++++ Data for review

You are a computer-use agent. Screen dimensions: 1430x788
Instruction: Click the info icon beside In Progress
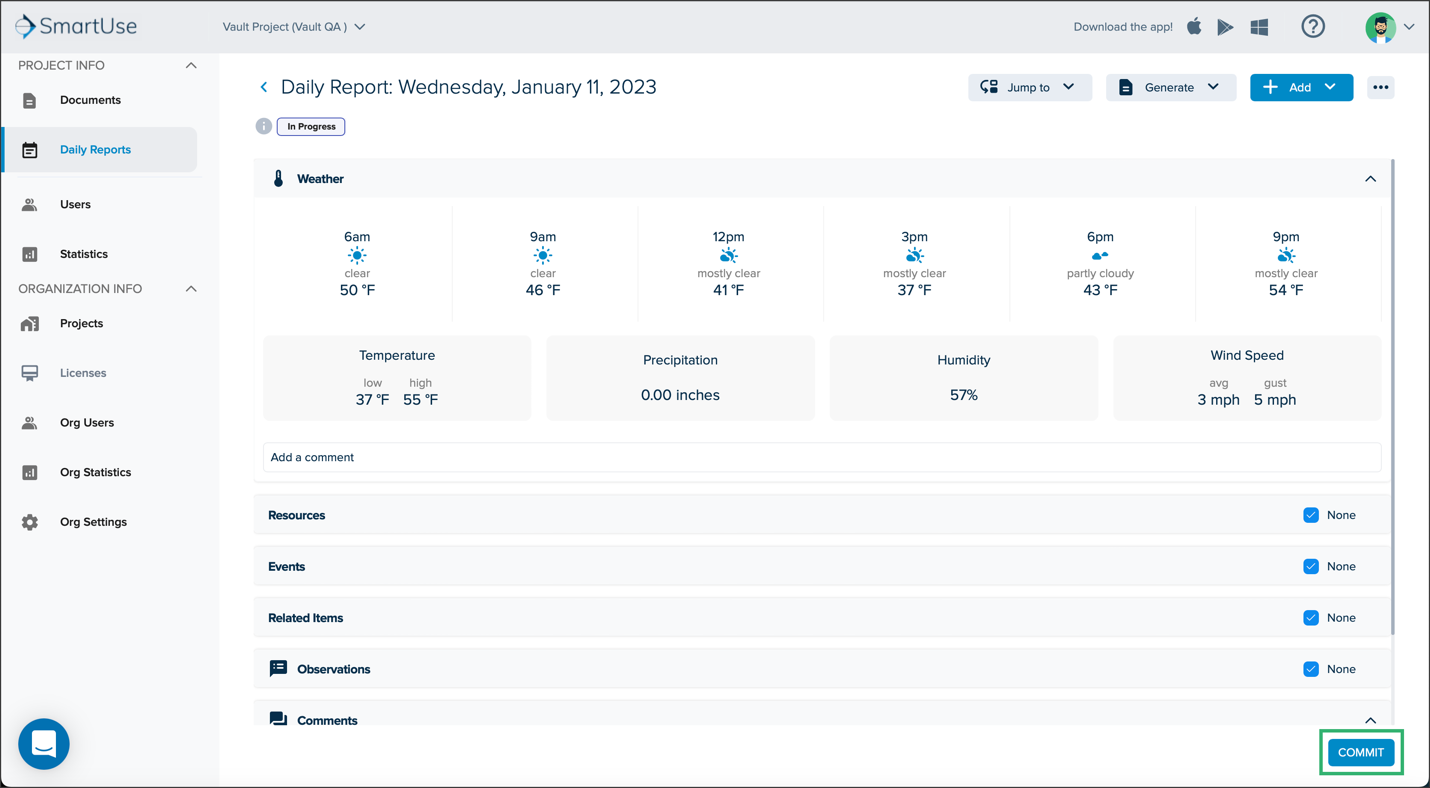[264, 126]
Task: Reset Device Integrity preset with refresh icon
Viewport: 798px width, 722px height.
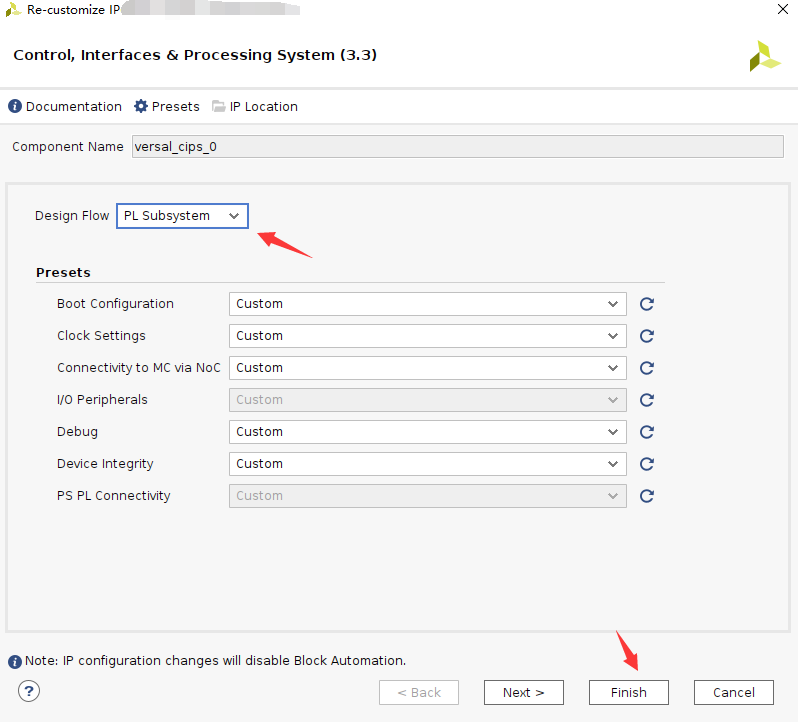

++++++++

What this task involves >> Each line of the material goes into your copy unchanged, but no picture does.

Result >>
You are a computer-use agent. Screen dimensions: 1430x788
Instruction: Click the info icon beside In Progress
[264, 126]
Task: Reset Device Integrity preset with refresh icon
Viewport: 798px width, 722px height.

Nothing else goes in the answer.